WASHINGTON, D.C. – Today, in the case of Cigar Association of America, the Premium Cigar Association (“PCA”), and Cigar Rights of America (“CRA”) v. United States Food and Drug Administration et al., Judge Amit P. Mehta of the U.S. District Court for the District of Columbia ruled in favor for the premium cigar industry and against the FDA. The Court held that the FDA – in the Final Deeming Rule – completely mishandled the important question of how premium cigars should proceed through the premarket review process. The Court concluded that the FDA failed to engage in “reasoned decision-making” regarding premium cigars, in violation of federal law. According to the Court, the FDA’s “incorrect and conclusory assertion that its hands were tied” in response to the premium cigar industry’s requests for a more tailored regulatory review process “was arbitrary.”
Accordingly, the FDA enjoined application of the premarket review requirements until the agency goes back and addressed the important questions regarding premium cigars ignored in the Final Deeming Rule. Premium cigar manufacturers will not have to file for premarket approval by the September 9th, 2020. The Court relayed upon a definition of premium cigar utilized by the FDA in an August 5, 2020 filing:
- a cigar that: (1) is wrapped in whole tobacco leaf; (2) contains a 100 percent leaf tobacco binder; (3) contains at least 50 percent (of the filler by weight) long filler tobacco (i.e., whole tobacco leaves that run the length of the cigar); (4) is handmade or hand rolled (i.e., no machinery was used apart from simple tools, such as scissors to cut the tobacco prior to rolling); (5) has no filter, nontobacco tip, or nontobacco mouthpiece; (6) does not have a characterizing flavor other than tobacco; (7) contains only tobacco, water, and vegetable gum with no other ingredients or additives; and (8) weighs more than 6 pounds per 1,000 units.”

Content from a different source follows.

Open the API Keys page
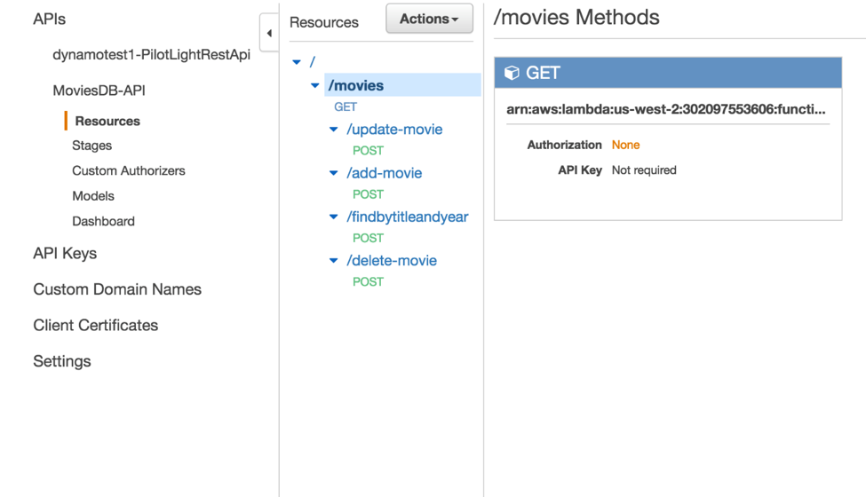Screen dimensions: 866x497 pyautogui.click(x=65, y=253)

The definition is endorsed by PCA and CRA and will provide relief to most products sold at premium cigar retail stores and lounges. Notably the definition does not include a price minimum, flavors, or cigars that are machine manufactured.
“This is another monumental victory for the premium cigar industry. We congratulate our legal team, led by Mike Edney of Steptoe & Johnson, on an important victory that protects the livelihood of PCA members across the country. This comes on the heels of legal victories striking down warning labels for premium cigars. Both our retail members and associate members provided important strategy and guidance in our legal, legislative, and regulatory appeals to define premium cigars and showcase their distinctiveness from the courts to Capitol Hill.” says Scott Pearce PCA Executive Director.
Glynn Loope, executive director of CRA, stated upon the release of the opinion, “Judge Mehta’s opinion is a testament to the virtue of the public comments filed over the years with the FDA by our industry alliance, consumer messaging and the Administration pressure and Congressional advocacy brought out by our collective lobbying efforts. FDA failed to not only respond to these comments, but also to recognize the suggestions made to address the fairness of the proposed regulations. The efforts of the advocacy strategies initiated by CRA and PCA served as the foundation for this decision, proving that you always have to carry your message to both ends of Pennsylvania Avenue, and the courthouse that sits in the middle.”